▶ **Word and element location data**:
-- -- --

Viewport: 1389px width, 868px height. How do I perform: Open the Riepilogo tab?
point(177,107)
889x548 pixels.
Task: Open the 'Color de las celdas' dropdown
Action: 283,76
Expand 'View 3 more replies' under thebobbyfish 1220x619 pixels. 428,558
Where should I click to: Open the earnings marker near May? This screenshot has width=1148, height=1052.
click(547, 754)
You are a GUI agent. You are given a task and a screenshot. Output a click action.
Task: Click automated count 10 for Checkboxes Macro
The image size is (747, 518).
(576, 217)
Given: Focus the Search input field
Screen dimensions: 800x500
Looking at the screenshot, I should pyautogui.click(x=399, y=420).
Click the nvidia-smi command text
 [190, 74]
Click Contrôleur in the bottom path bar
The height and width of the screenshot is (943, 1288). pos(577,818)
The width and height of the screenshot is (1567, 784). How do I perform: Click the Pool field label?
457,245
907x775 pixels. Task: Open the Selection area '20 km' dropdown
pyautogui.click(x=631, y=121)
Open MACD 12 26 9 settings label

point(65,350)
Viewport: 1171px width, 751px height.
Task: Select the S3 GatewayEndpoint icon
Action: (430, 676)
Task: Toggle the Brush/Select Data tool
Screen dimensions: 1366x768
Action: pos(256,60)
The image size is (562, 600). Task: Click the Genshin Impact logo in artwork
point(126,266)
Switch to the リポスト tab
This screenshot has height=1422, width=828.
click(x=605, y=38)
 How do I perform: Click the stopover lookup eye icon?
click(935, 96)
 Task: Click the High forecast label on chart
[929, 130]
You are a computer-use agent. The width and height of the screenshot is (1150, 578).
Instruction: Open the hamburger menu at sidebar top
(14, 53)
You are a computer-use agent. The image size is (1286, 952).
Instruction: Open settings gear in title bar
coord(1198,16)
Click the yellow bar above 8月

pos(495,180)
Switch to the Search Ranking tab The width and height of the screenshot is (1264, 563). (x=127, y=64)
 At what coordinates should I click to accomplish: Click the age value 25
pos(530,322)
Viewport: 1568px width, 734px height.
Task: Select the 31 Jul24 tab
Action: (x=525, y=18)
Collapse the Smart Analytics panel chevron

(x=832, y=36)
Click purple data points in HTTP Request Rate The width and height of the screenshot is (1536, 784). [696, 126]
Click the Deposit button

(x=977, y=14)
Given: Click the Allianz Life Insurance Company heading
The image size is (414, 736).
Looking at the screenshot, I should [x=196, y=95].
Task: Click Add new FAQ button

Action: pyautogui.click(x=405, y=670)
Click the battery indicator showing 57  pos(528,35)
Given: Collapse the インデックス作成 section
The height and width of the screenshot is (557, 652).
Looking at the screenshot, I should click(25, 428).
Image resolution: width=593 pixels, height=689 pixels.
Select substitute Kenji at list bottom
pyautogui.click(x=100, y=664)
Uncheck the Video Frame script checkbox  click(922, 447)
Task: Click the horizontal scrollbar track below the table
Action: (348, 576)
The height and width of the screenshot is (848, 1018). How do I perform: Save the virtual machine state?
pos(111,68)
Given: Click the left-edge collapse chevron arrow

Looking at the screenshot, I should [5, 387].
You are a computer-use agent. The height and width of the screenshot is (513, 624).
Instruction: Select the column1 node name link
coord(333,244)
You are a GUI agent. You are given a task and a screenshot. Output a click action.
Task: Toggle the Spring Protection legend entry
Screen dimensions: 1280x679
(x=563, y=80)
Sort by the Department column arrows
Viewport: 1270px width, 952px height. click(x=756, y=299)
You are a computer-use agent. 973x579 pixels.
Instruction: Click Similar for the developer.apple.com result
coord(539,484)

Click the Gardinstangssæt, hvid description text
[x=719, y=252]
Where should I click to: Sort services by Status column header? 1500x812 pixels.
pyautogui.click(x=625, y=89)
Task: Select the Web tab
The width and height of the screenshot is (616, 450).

-- -- --

▶ **Written exercise**: Repeat the data word for word, starting at the line that contains "Given: Collapse the インデックス作成 section" and continuing through the end of the data, with both ends included.

▶ **The solution**:
Given: Collapse the インデックス作成 section
The height and width of the screenshot is (557, 652).
Looking at the screenshot, I should click(25, 428).
Image resolution: width=593 pixels, height=689 pixels.
Select substitute Kenji at list bottom
pyautogui.click(x=100, y=664)
Uncheck the Video Frame script checkbox  click(922, 447)
Task: Click the horizontal scrollbar track below the table
Action: (348, 576)
The height and width of the screenshot is (848, 1018). How do I perform: Save the virtual machine state?
pos(111,68)
Given: Click the left-edge collapse chevron arrow

Looking at the screenshot, I should [5, 387].
You are a computer-use agent. The height and width of the screenshot is (513, 624).
Instruction: Select the column1 node name link
coord(333,244)
You are a GUI agent. You are given a task and a screenshot. Output a click action.
Task: Toggle the Spring Protection legend entry
Screen dimensions: 1280x679
(x=563, y=80)
Sort by the Department column arrows
Viewport: 1270px width, 952px height. click(x=756, y=299)
You are a computer-use agent. 973x579 pixels.
Instruction: Click Similar for the developer.apple.com result
coord(539,484)

Click the Gardinstangssæt, hvid description text
[x=719, y=252]
Where should I click to: Sort services by Status column header? 1500x812 pixels.
pyautogui.click(x=625, y=89)
Task: Select the Web tab
The width and height of the screenshot is (616, 450).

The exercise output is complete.